Crabtree Begins To Earn $40 Million Next Sunday

It turns out the devil in that $40 million contract really is in the details

No 49er game today?  No problem.  Let's just look ahead to next week. 

First-round draft pick Michael Crabtree will make his professional debut in a San Francisco uniform when the team faces the Houston Texans. 

That debut follows a marathon holdout in which he and his agent Eugene Parker were demanding a $40 million dollar contract. 

Those two will tell you they got their money. 

The official word on the day it was signed is that the contract was for six years and $32 million that could maximize to $40 million with incentives. 

Now the incentives are becoming public and it turns out Crabtree will have to fly to Colorado in a homemade balloon before he reaches that $40 million.

ProFootballTalk.com has the deets and they're so outlandish that Crabtree couldn't reach them if he was the second coming of Jerry Rice.
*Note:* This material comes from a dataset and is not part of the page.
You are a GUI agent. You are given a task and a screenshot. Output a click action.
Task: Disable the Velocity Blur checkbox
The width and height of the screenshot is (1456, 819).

"On three occasions in the first five years of the deal," PFT notes, "(1) Crabtree must participate in 80 percent of the snaps on offense; (2) Crabtree must qualify for the Pro Bowl; (3) the 49ers must win 14 games; and (4) Crabtree must be named Super Bowl MVP."

It is mathematically impossible for Michael Crabtree to play 80 percent  of the snaps on offense this year when he's already missed nearly half of the season. 

Crabtree doesn't need to hit just one of those incentives, he needs to hit them all, three times in the next five seasons. Even in the 49ers' heyday of Joe Montana, Jerry Rice, and Carmen Policy's salary cap chicanery, the Niners never won three Super Bowls within five seasons. And even in their five Super Bowl seasons, only twice did they win 14 or more regular season games.

And that $17 million in "guaranteed money"? ProFootballTalk.com reports that "Of the $17 million in guaranteed money, $6.395 of it is guaranteed for injury only." In other words, Crabtree can be cut for performance reasons and still not see most of that $17 million "guaranteed".

So if Crabtree plays more like J.J. Stokes than Jerry Rice, he'll also be playing with Monopoly money.

Joe Kukura is a freelance writer who promises to try and avoid repeating the names "Stokes" or "Druckenmiller" in any future columns.